Work to complete:
[1] In the article about the Jersey Shore forum after Sandy, at which school was the forum held?
[2] Write the next part of the article about the Jersey Shore forum after Sandy, picking up right after its last sentence.

“The PR phrase ‘Stronger Than The Storm’ is unsettling. It should be honest: ‘Stone Harbor—luckier than $&%!.'”
Tell us how you really feel, Cape May County.
If the crowd gathered at Middle Township High School for Tuesday night’s WHYY forum on the future of the Jersey Shore after Sandy was of a modest size, the opinions people brought along were strong and clear.
The southern Shore’s devastation from last year was less drastic than in some northern beach towns, but memories of 2011’s Hurricane Irene are still fresh. Both storms exposed problems with infrastructure, planning and emergency response, and these shore residents don’t want to see a repeat.
Refusing to leave
Members of the Green Creek Volunteer Fire Company and EMS—they’re the guys who respond to the traffic accidents that tie up narrow Route 47—said too many residents are still ignoring evacuation orders. With few routes in and out of southern Cape May County and an exploding seasonal population, forum participants said it can be hard to get stubborn homeowners to understand that, when they refuse to leave, they are putting first responders at risk
“My whole neighborhood evacuated from Irene. Nobody left for Sandy,” and residents were left without power, said Ralph Cooper, a retiree who lives in Upper Township.

Raw data:
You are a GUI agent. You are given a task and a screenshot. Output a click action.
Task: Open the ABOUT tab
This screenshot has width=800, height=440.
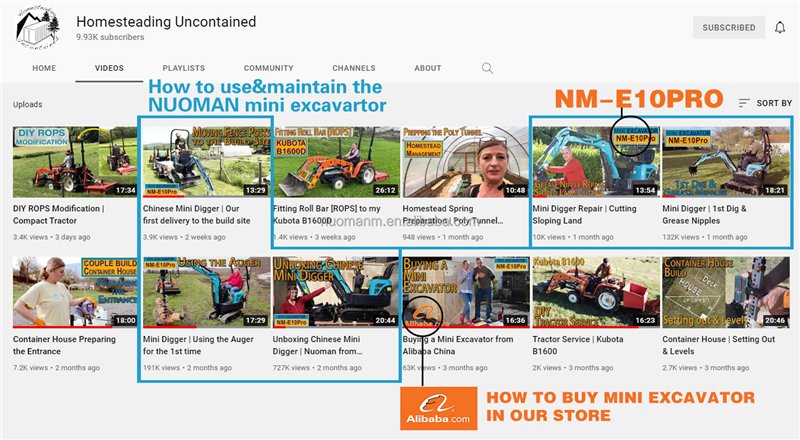[428, 68]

Replies:
[1] Middle Township High School

[2]
The communities between the Delaware Bay and the Atlantic Ocean, home to many year-round residents, have different concerns than beach towns heavy on vacation homeowners. Worries for them aren’t just limited to getting ready for next summer and making sure tourists’ vacations aren’t disrupted.
And many longtime residents, having ridden out storms in the past, are reluctant to leave no matter the weather forecast, said David Zeiss, Green Creek’s fire chief.
“The whole objective is, once they tell you to evacuate, you leave. You want to get out while you still have electricity,” he said.
Who is listening
Tuesday’s forum in Cape May Court House was the second in a series of post-Sandy sessions convened by WHYY/NewsWorks and led by moderators from the Penn Project for Civic Engagement. The forums are funded by the New Jersey Recovery Fund, and the project has partnered with other Recovery Fund grantees such as Sustainable New Jersey, Creative New Jersey, The Citizens Campaign and New Jersey Future. All of these organizations want to better understand how shore residents would prefer the area rebuilt.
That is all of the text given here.